« Entre le viiie et le xve siècle, la recherche scientifique la plus avancée se faisait en arabe. L'arabe était alors la langue de la science, depuis l'Espagne jusqu'aux confins de la Chine », écrit Roshdi Rashed, qui a dirigé le monumental Histoire des sciences arabes (trois tomes parus chez Seuil en 1997). Au siècle passé, les historiens occidentaux comme Ernest Renan considéraient la science arabe comme un simple relais entre la science grecque et la Renaissance occidentale. Excepté l'invention de l'algèbre, les savants de langue arabe n'auraient fait que transmettre l'héritage grec - Ptolémée, Aristote, Hippocrate, Euclide - et quelques autres aux Occidentaux. On sait désormais qu'il n'en est rien. Les recherches des historiens contribuent à montrer combien les arabes ont non seulement préparé, parfois devancé, et rendu possible la révolution scientifique du xviie siècle. Et ce, dans de nombreux domaines : mathématiques, astronomie, chimie et médecine.
Mais qu'est-ce que la science arabe ?
La science arabe ? On désigne ainsi toutes les productions savantes en langue arabe entre le viiie et le xve siècle. Rappelons qu'à la suite de l'effondrement de l'Empire romain, la vie intellectuelle s'était presque éteinte en Occident. La pensée est restée confinée pendant plusieurs siècles aux monastères, où la place de la science était presque inexistante. En Orient, une vie intellectuelle se maintient dans les grands centres urbains. Dès le ve siècle, dans l'Empire sassanide (Iran actuel), à la frontière de l'Empire byzantin, fleurit une culture originale. Elle bénéficie des apports des civilisations grecque, indienne et chinoise, mais s'effondrera à la conquête musulmane.
En quelques décennies, à partir de la mort du prophète Mahomet (en 632), l'islam va s'étendre à tout le Moyen-Orient, à l'Afrique du Nord et à l'Espagne.

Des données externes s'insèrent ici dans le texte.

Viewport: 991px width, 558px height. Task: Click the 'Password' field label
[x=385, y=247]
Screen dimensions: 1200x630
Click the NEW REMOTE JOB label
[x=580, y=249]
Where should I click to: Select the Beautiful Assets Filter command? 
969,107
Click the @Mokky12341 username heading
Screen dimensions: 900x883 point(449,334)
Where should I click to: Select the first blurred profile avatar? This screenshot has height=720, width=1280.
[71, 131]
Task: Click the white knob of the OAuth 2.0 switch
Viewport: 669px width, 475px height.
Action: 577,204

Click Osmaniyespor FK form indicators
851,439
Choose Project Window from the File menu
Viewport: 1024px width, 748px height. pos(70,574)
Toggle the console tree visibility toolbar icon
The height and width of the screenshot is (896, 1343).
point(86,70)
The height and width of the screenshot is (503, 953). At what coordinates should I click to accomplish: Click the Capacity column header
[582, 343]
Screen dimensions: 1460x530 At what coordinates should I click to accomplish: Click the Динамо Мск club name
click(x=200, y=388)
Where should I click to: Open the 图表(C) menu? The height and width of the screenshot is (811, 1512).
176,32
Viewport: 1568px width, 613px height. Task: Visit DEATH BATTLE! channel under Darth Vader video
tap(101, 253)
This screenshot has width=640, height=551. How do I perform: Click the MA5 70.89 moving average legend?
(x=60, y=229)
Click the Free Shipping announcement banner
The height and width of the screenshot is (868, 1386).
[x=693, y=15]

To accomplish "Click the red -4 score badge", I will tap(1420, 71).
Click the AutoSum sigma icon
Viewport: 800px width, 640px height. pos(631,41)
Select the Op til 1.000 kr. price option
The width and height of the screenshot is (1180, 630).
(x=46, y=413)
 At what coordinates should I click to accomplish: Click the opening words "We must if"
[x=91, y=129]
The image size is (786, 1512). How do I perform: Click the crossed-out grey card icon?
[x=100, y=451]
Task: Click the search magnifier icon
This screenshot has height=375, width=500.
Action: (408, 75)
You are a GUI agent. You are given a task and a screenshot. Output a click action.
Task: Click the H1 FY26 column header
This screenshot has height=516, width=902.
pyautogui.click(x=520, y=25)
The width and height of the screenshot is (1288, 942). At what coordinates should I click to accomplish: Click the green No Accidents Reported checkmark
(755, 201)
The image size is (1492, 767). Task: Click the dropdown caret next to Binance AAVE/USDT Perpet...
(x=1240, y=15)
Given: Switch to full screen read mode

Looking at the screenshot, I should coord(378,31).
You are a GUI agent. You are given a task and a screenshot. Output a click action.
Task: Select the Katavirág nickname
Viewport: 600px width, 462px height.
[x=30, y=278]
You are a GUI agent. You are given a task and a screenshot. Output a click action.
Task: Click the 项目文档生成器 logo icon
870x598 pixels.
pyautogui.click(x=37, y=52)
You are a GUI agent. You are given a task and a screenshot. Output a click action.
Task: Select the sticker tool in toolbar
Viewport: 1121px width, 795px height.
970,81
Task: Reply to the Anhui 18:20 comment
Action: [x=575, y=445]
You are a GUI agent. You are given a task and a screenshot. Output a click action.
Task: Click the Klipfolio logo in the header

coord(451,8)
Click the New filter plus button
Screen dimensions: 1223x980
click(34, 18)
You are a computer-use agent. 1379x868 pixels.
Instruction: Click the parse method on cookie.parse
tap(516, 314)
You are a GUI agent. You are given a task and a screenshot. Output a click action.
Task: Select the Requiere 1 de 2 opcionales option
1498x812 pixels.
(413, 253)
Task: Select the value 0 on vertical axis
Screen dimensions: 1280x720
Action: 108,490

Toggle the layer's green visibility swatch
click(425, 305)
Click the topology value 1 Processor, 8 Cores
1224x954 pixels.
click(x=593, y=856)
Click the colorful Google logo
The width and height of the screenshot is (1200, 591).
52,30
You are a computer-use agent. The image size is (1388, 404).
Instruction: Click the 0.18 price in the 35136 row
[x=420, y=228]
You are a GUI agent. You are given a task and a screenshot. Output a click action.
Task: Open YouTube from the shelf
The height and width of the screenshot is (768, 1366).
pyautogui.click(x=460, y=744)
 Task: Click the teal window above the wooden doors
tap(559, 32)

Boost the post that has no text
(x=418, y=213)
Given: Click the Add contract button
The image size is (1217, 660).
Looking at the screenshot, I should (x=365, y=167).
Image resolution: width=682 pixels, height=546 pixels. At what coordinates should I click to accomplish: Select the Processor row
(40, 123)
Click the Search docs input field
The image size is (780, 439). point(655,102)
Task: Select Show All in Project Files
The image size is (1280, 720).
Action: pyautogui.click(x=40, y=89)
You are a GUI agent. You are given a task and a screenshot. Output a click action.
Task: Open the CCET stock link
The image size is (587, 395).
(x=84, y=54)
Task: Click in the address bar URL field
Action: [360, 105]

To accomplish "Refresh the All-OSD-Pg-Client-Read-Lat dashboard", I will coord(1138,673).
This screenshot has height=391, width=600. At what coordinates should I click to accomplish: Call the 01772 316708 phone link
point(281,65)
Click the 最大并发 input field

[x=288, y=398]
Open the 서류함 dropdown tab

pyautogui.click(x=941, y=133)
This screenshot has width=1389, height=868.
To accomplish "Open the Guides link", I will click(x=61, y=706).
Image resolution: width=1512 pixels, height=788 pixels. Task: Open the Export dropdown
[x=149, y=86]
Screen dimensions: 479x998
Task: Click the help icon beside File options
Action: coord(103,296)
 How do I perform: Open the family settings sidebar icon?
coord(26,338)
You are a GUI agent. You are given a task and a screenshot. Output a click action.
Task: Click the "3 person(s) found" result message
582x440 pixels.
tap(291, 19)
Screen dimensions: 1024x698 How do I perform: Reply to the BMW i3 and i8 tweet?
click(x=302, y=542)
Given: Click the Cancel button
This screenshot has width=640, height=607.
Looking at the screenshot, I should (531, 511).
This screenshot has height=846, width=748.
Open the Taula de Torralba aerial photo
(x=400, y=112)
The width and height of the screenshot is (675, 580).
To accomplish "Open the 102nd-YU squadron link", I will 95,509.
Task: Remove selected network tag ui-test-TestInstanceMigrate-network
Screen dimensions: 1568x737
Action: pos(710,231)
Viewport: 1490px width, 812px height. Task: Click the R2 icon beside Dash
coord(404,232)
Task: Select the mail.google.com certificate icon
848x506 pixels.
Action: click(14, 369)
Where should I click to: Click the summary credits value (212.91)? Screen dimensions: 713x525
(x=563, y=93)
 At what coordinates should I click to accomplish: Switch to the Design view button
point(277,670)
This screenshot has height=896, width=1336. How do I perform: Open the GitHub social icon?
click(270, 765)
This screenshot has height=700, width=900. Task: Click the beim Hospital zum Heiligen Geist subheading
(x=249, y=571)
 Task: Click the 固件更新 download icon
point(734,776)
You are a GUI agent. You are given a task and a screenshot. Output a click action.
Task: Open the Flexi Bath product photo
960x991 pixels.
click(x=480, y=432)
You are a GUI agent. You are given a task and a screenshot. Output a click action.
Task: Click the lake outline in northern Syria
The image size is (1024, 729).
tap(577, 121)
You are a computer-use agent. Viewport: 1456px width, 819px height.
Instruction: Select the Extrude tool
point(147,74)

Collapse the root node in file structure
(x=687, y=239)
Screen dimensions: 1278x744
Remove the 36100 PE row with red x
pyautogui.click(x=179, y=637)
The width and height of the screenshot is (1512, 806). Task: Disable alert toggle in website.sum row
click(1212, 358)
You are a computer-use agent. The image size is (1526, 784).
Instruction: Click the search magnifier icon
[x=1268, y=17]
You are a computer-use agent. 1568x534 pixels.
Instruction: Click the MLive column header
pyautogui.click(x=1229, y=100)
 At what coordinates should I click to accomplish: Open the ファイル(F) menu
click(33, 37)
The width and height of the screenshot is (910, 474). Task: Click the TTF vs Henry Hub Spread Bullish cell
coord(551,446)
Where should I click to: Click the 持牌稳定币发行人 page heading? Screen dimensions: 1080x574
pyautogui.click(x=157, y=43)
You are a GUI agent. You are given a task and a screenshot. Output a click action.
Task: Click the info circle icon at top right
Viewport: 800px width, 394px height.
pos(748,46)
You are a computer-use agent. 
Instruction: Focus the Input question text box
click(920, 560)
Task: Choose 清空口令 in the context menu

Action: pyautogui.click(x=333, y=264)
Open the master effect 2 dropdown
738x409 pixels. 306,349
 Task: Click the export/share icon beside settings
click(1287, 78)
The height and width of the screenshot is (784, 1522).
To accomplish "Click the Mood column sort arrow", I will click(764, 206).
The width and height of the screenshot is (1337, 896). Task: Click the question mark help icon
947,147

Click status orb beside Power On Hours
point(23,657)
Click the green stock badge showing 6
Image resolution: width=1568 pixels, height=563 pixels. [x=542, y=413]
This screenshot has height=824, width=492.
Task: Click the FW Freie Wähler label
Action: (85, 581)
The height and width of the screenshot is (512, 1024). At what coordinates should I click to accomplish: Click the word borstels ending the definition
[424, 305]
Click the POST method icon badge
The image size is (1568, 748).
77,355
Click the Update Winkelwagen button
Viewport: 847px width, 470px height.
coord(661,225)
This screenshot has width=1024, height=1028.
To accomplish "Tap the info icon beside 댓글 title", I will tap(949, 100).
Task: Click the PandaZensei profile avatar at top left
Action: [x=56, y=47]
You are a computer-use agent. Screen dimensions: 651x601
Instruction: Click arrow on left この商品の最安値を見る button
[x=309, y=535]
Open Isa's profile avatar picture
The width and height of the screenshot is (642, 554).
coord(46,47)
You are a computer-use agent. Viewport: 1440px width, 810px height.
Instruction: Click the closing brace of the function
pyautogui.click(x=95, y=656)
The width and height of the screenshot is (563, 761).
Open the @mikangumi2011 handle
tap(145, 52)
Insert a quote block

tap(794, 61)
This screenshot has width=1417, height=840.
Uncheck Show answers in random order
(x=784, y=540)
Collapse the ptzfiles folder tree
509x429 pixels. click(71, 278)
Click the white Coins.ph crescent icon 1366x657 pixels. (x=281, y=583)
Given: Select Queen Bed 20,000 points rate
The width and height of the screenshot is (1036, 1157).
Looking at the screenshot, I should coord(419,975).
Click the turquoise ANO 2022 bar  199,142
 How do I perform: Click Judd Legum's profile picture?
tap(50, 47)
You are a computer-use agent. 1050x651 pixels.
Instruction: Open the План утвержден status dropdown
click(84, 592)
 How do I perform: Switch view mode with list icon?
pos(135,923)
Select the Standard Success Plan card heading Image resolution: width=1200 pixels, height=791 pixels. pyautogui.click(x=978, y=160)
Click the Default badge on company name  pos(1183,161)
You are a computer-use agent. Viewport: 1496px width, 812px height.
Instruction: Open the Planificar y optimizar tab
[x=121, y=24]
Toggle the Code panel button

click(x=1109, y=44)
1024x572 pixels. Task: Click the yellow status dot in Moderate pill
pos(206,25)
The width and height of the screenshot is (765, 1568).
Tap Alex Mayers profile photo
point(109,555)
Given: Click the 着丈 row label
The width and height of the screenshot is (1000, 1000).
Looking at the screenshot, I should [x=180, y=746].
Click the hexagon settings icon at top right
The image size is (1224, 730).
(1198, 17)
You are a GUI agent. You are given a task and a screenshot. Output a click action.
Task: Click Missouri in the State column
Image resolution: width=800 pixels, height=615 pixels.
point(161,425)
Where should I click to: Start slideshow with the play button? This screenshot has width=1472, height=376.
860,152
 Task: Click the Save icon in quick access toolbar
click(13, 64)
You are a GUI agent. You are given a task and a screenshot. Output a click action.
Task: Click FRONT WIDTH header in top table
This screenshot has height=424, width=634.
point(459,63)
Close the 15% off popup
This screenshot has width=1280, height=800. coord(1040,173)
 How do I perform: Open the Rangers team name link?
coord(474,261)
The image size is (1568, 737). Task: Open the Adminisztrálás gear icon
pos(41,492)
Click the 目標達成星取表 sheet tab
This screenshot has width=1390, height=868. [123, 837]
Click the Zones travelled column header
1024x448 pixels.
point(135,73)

Les souverains arabes prennent possession des grandes cités et imposent l'arabe comme langue officielle et langue de la culture. Ces princes arabes sont des esprits éclairés. Ils favorisent les arts, les lettres et les sciences. Ils construisent de grandes bibliothèques, font traduire en arabe des ouvrages grecs, indiens, égyptiens, byzantins, syriaques, etc. Bagdad, puis plus tard Le Caire et Cordoue, deviennent des centres intellectuels prestigieux où les princes et les califes côtoient les hommes de lettres, les mathématiciens, les astronomes et les grands médecins.